On aurait pu les croire fragilisés par le Covid-19, boudés par les entrepreneurs, passés du côté obscur en matière de dynamisme économique. Il n'en est rien. Les fonds de commerce continuent à être attractifs, comme le montrent les chiffres de ventes et cessions du secteur, revenus à des niveaux d'avant-crise.

Les commerces se vendent au même rythme qu'en 2019

Après le trou d'air du Covid-19, les opérations sont reparties de plus belle. D'après les chiffres que le cabinet Altares s'apprête à publier dans son étude annuelle sur « Les ventes et cessions des fonds de commerce », et que « Les Echos » dévoilent en exclusivité, le nombre de transactions frôle les 28.000 en France en 2021. Le marché retrouve donc son quasi-niveau de 2019 (28.291 opérations) après être tombé à 25.320 au plus fort de la pandémie en 2020. « Intuitivement, on pensait que beaucoup de commerçants allaient vendre et que peu allaient acheter. En fait, c'est tout l'inverse qui se passe. La demande a littéralement explosé l'an dernier avec peu de cédants qui, eux, ont attendu », confirme Vivien Boualem, directeur réseau du groupe Michel Simond, qui gère un millier de dossiers par an.
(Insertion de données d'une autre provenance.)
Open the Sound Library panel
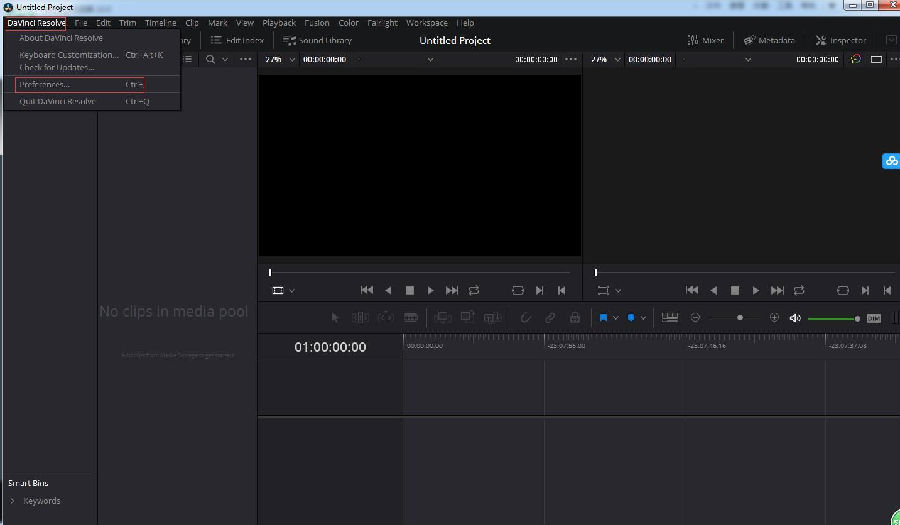[317, 40]
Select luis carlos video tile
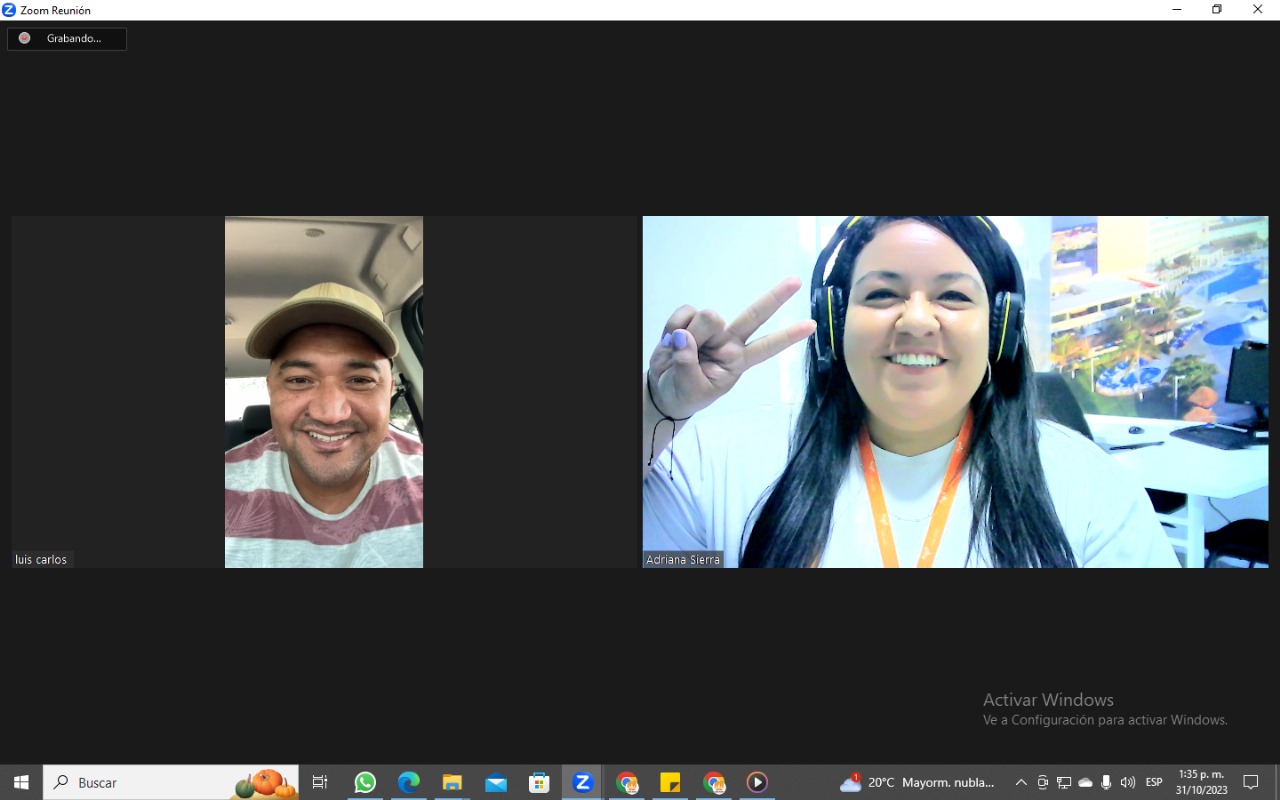The height and width of the screenshot is (800, 1280). point(324,392)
Un prix d'achat moyen à 200.000 euros, de plus en plus élevé

Autre signal de la bonne tenue du secteur : les prix se sont maintenus, voire ont augmenté, chassant l'idée de commerces fragilisés qui auraient été bradés. « Le prix moyen des cessions devrait dépasser les 200.000 euros, ce qui montre bien que les commerces restent attractifs », déclare Thierry Millon, directeur des études d'Altares. Sous la barre des 180.000 euros en 2017, les affaires se sont conclues en moyenne à 185.000 en 2018 et 2019 avant d'augmenter de 6,6 % en 2020, à 198.000 euros, tirées principalement par lesbons résultats des pharmacies pendant le Covid. La crise en Ukraine et les incertitudes sur l'économie pourraient en revanche ralentir l'élan. « On avait fait un très bon début d'année, mais on sent que c'est plus calme, les candidats sont dans la retenue, il y a un manque de confiance », explique Gilles Marconnet, président du cabinet Transaxio.

Bureaux de tabac, pharmacie, supérettes font un carton

Les commerces réglementés (bureaux de tabac, bar-tabac, pharmacies), jugés « essentiels » pendant le Covid, et qui ont donc évité les fermetures, tout comme les commerces alimentaires (supérettes...), ont passé la crise sans encombre. Ils ont en toute logique attiré les acheteurs et séduit de nouveaux entrepreneurs. « Effet du Covid, il y a eu beaucoup de demandes de reconversion de cadres salariés. Or les bureaux de tabac font partie des commerces, où, contrairement aux fleuristes, bouchers ou coiffeurs, il n'est pas nécessaire d'avoir une formation spécifique », souligne ainsi Gilles Marconnet. En 2020, cinq activités de commerce ont été valorisées au-delà de 200.000 euros : les pharmacies (prix moyen de plus d'un million d'euros !), débits de tabac, optique, concessions automobiles, et papeterie-presse. En revanche, les commerces de bouche - pâtissiers, bouchers, chocolatiers, qui ont très bien marché pendant la pandémie, font face aux mêmes difficultés de transmission qu'auparavant, en raison de l'image de pénibilité du métier.

Les restaurants tiennent, mais perdent de leur superbe

Ils ne se sont pas écroulés, mais leur capacité de séduction est un peu en berne. « Alors que la demande est très élevée dans les commerces, les dossiers pour les restaurants restent au ralenti », témoigne Vivien Boualem. Le secteur représente traditionnellement un tiers des opérations de cessions-ventes avec 10.000 cafés, hôtels et restaurants qui changent de main chaque année. Mais le Covid est passé par là. En 2020, les transactions sont tombées à 8.400. « Depuis deux ans, le marché s'est concentré sur quelques bonnes affaires et sur les chaînes à thème ou les enseignes en franchise, mais pour les restaurants traditionnels, c'est plus compliqué », rapporte Gilles Marconnet.

Exception à Paris, semble-t-il, où la CCI Paris Ile-de-France anticipe une « belle année ». 80 % des 24 dossiers de reprise enregistrés depuis janvier (77 en 2021 et 60 en 2020) concernent des restaurateurs. « Dans la capitale, il n'y a plus vraiment de locaux disponibles, et quand c'est le cas, aucune copropriété ne veut d'un restaurant en bas de l'immeuble, l'activité passe donc par la reprise », explique Lucie Pollina, conseillère à la cessionreprise. « En revanche, les banques sont très frileuses, elles ne prêtent que si le restaurateur met en place une activité de plats à emporter », pointe-t-elle.